→ Task goal
Below are some records. Write out the line that contains "Click the chevron arrow beside 6 Months" and all lines after it, exactly, but not the pictures.

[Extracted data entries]
_ _ _ _ _

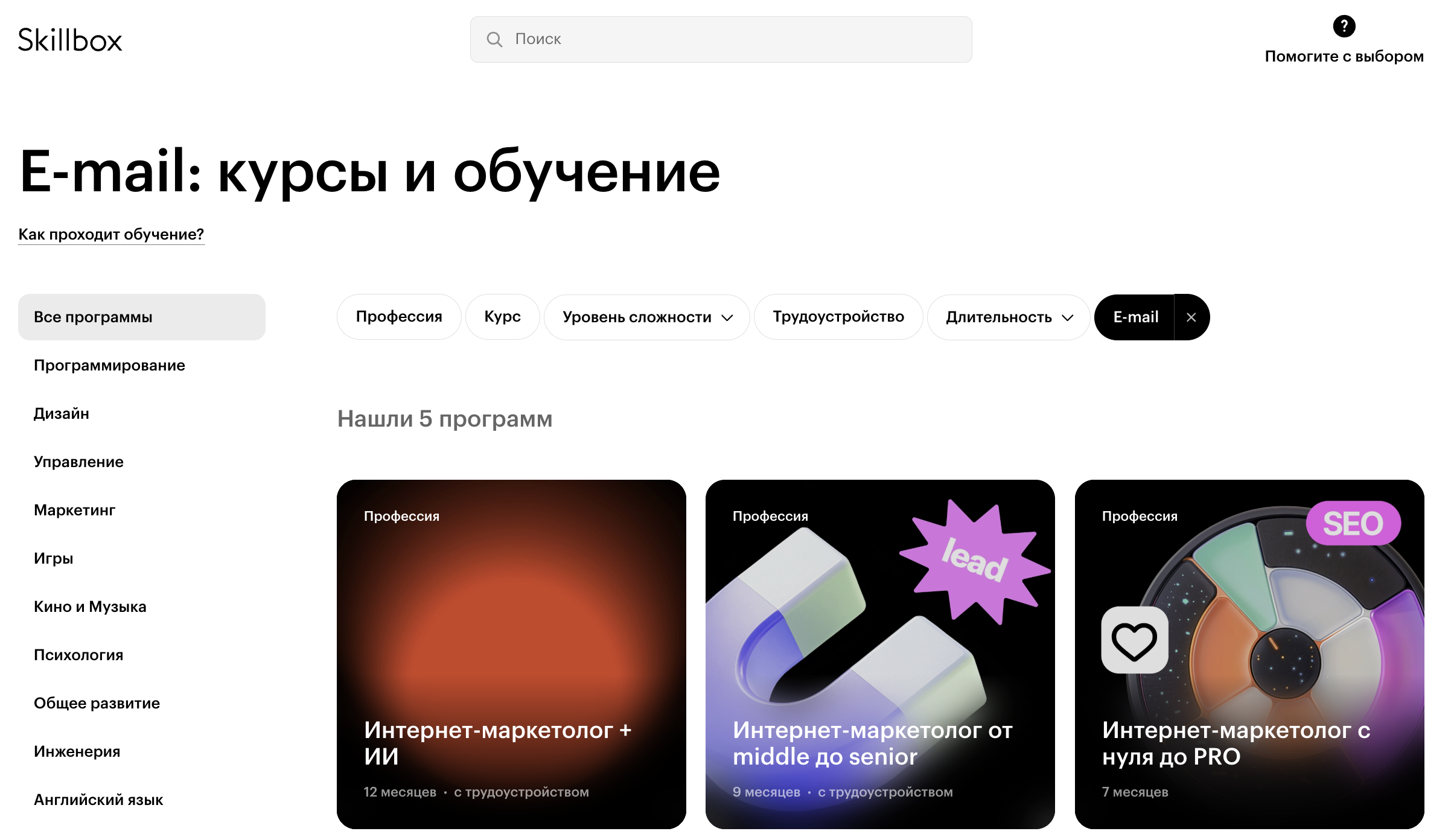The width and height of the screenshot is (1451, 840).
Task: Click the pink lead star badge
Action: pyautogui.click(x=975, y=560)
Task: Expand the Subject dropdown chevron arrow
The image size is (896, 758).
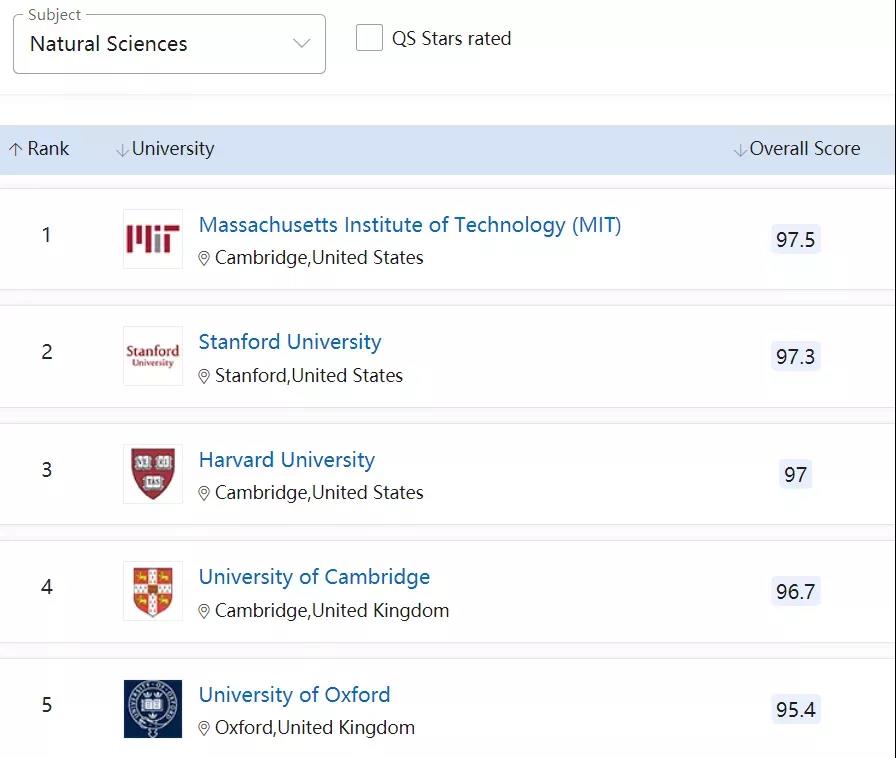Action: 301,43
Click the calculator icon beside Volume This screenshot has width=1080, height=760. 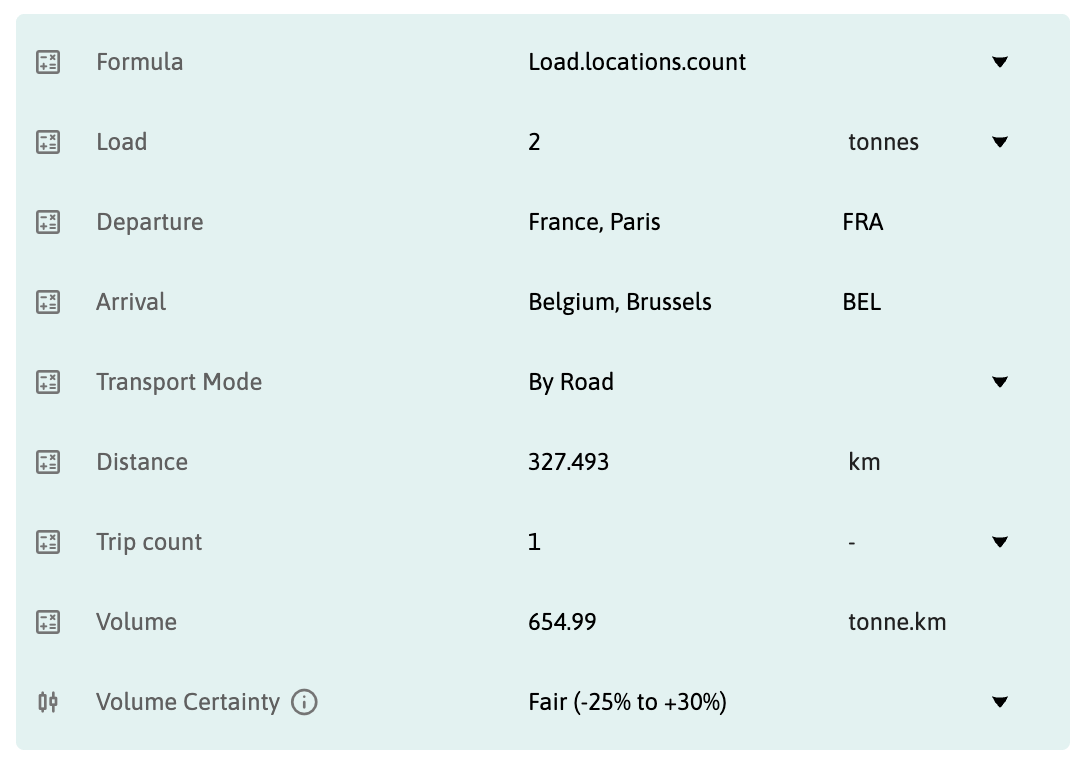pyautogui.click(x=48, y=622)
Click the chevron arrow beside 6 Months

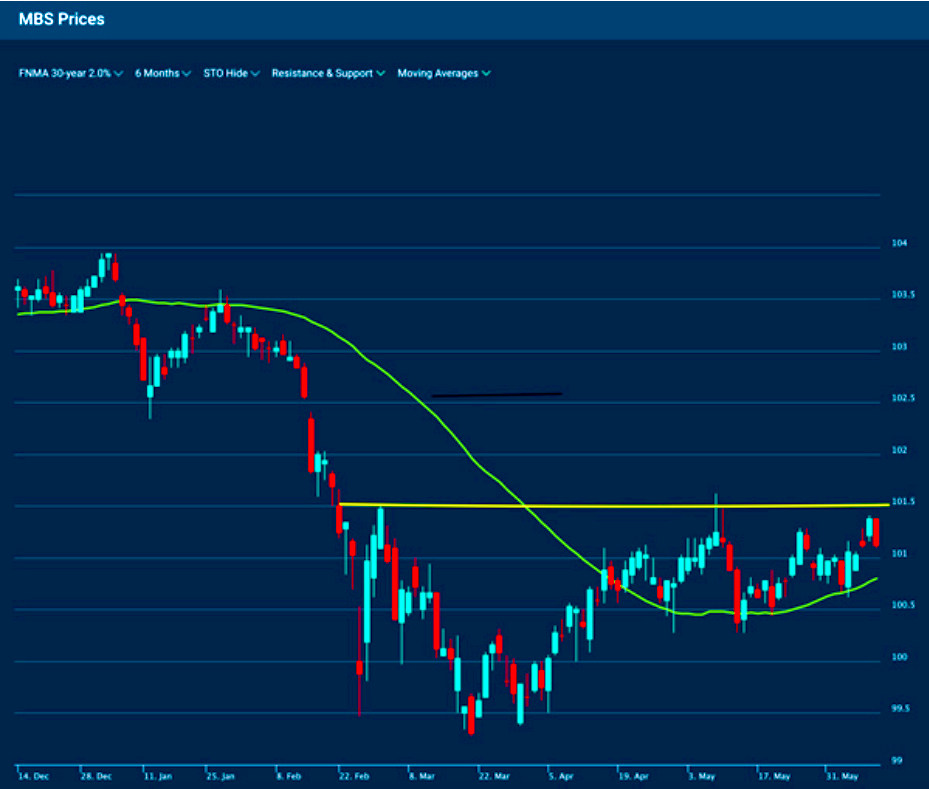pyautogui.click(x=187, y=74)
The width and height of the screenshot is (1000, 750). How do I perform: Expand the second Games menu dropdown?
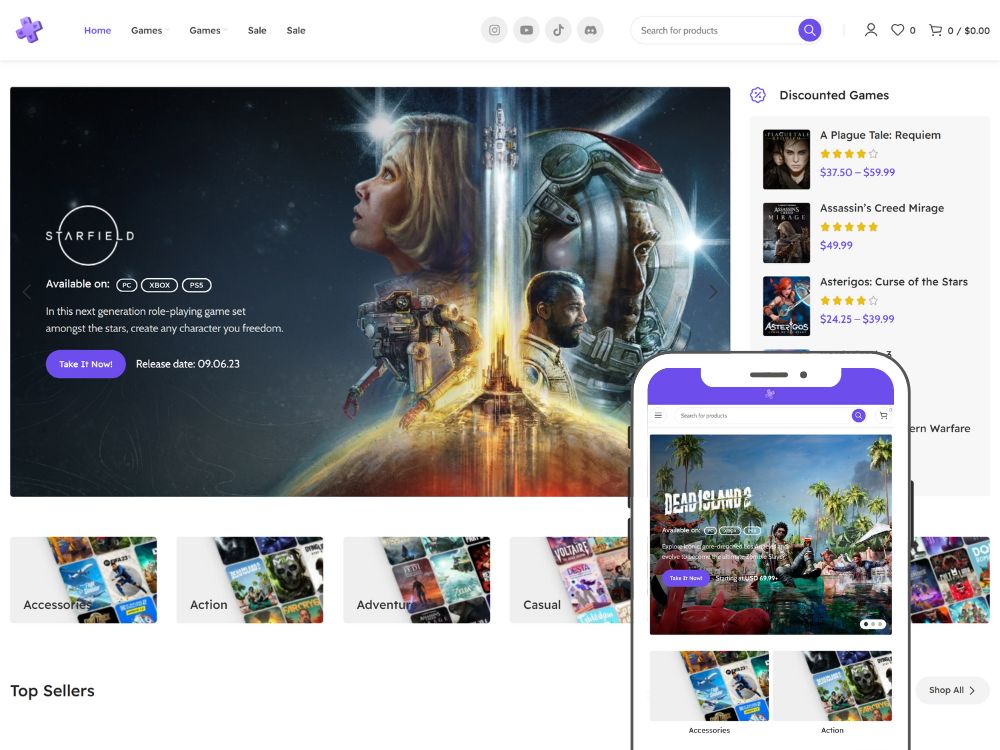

_ _ _ _ _

→ Answer for this exercise
Click the chevron arrow beside 6 Months

pyautogui.click(x=187, y=74)
The width and height of the screenshot is (1000, 750). How do I perform: Expand the second Games menu dropdown?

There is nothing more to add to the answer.